The Last Professors is equally scathing on the hypocrisy of our disavowed competitiveness. But wait: the People’s Republic of the Humanities, competitive? Donoghue puts it a little more gently, discerning “a collective behaviour that ironically duplicates the very corporate values from which we humanists wish to distance ourselves” (26). Exhibit A: graduate school, which picks the best and brightest and then drives them to despair by demanding superlative performance in “a unique kind of competition in which the stakes are extremely high and the rules are never fully explained” (33). Exhibit B is the job market, typically experienced as “an intense personal drama about individual distinction and merit” (37). Exhibit C: the still-hallowed monograph, unpurchased, unborrowed, unread, and unassailable. In all of these cases, we define success in impossible terms. And I use the first person here deliberately: there is no “they” doing this to us. Don’t believe me? Try striking up a conversation at the next academic meeting with, “We should forget about writing monographs.” It is hard not to agree with Donoghue that our research models are “clearly broken” (55).
Here and here for further details.
Thanks for the links Derridata.
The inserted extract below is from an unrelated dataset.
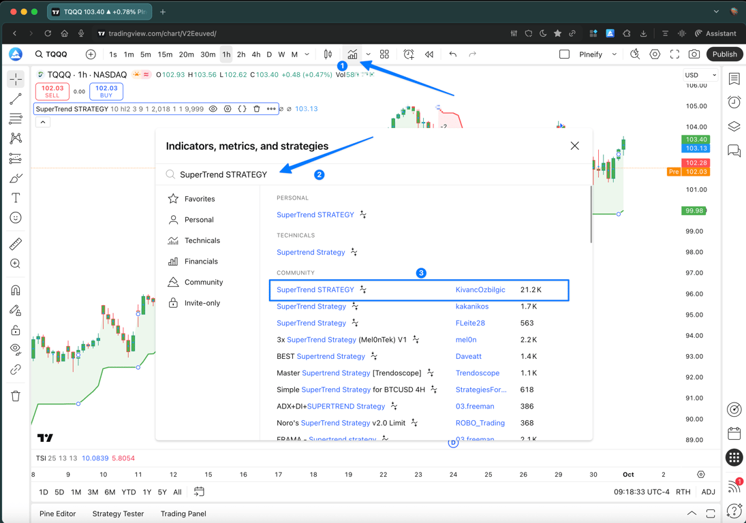
Task: Open the layout grid icon
Action: 384,54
Have you read this yet?:
"Student rebellion is therefore deep-seated, with the prospect of debt slavery being compounded by a future of insecurity and a sense of alienation from an institution perceived to be mercenary and bureaucratic that, in the bargain, produces a commodity subject to rapid devaluation".
From the same piece:
"In the corporatised university students now confront capital directly, in the crowded classrooms where teachers can hardly match names on the rosters with faces, in the expansion of adjunct teaching and, above all, in the mounting student debt which, by turning students into indentured servants to the banks and/or state, acts as a disciplinary mechanism on student life, also casting a long shadow on their future".